14.08 - Maladaptive Repair and AKI to CKD Transition

Abstract

During recovery from acute kidney injury (AKI), regenerating tubules may become growth arrested, fail to differentiate, and undergo atrophy. These tubules exhibit pathological signaling and paracrine activity that perturbs normal interactions of pericytes with peritubular capillary endothelium. The resulting dissociation of pericytes from capillaries is associated with capillary disintegration and rarefaction, pericyte to myofibroblast transformation, and fibrosis – the AKI to chronic kidney disease (CKD) transition. Although signals from injured endothelium and inflammatory-immune cells also contribute, selective tubule injury is sufficient to initiate the interstitial pathology that leads to fibrosis. Tissue hypoxia caused by vasoconstriction and capillary rarefaction prevents tubule recovery and maintains the profibrotic tubule phenotype in a vicious cycle. However, capillary rarefaction after AKI develops only around damaged tubules and tubulointerstitial fibrosis is not intrinsically progressive; therefore, further deterioration of kidney structure after the AKI to CKD transition requires new acute injury.
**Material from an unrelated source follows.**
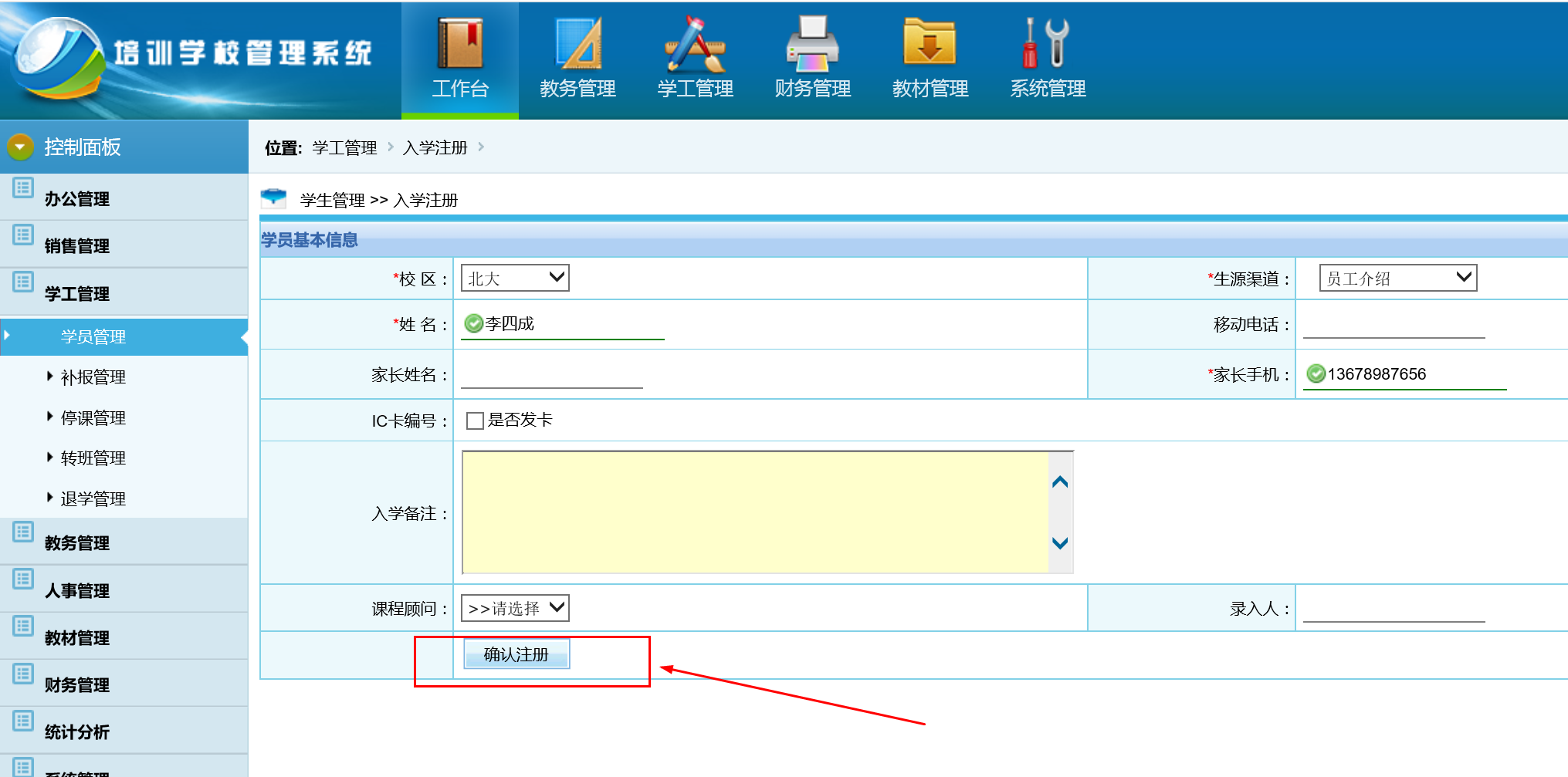1568x777 pixels.
Task: Open the 教材管理 folder icon
Action: coord(930,44)
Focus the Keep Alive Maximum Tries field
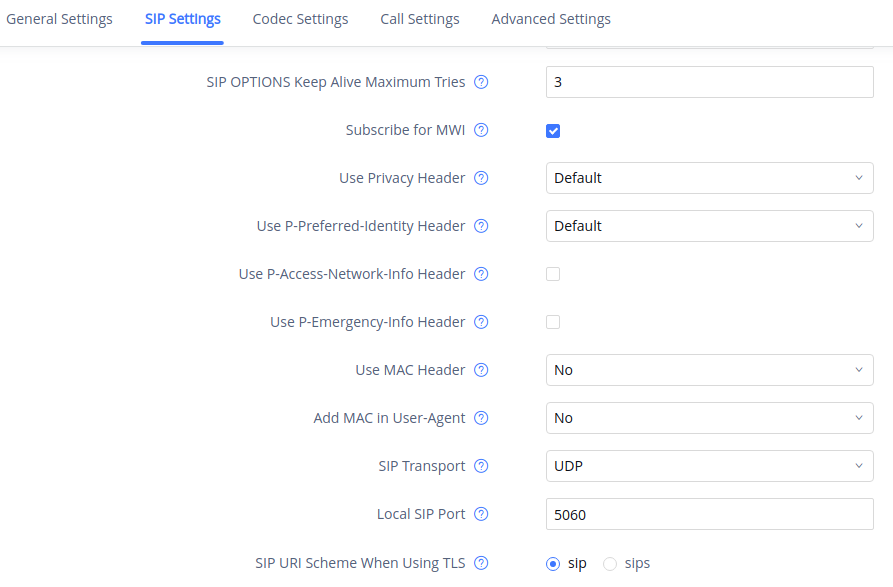This screenshot has width=893, height=587. click(x=709, y=82)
On the other hand, additional loss of parenchyma caused by failed repair of AKI in kidneys with prior renal mass reduction and attendant hypertension can trigger hemodynamic processes that damage glomeruli to cause disease progression. The AKI to CKD transition is clinically important; investigation of the responsible signaling mechanisms could reveal molecular targets for intervention to prevent the development of CKD after AKI and retard further progression.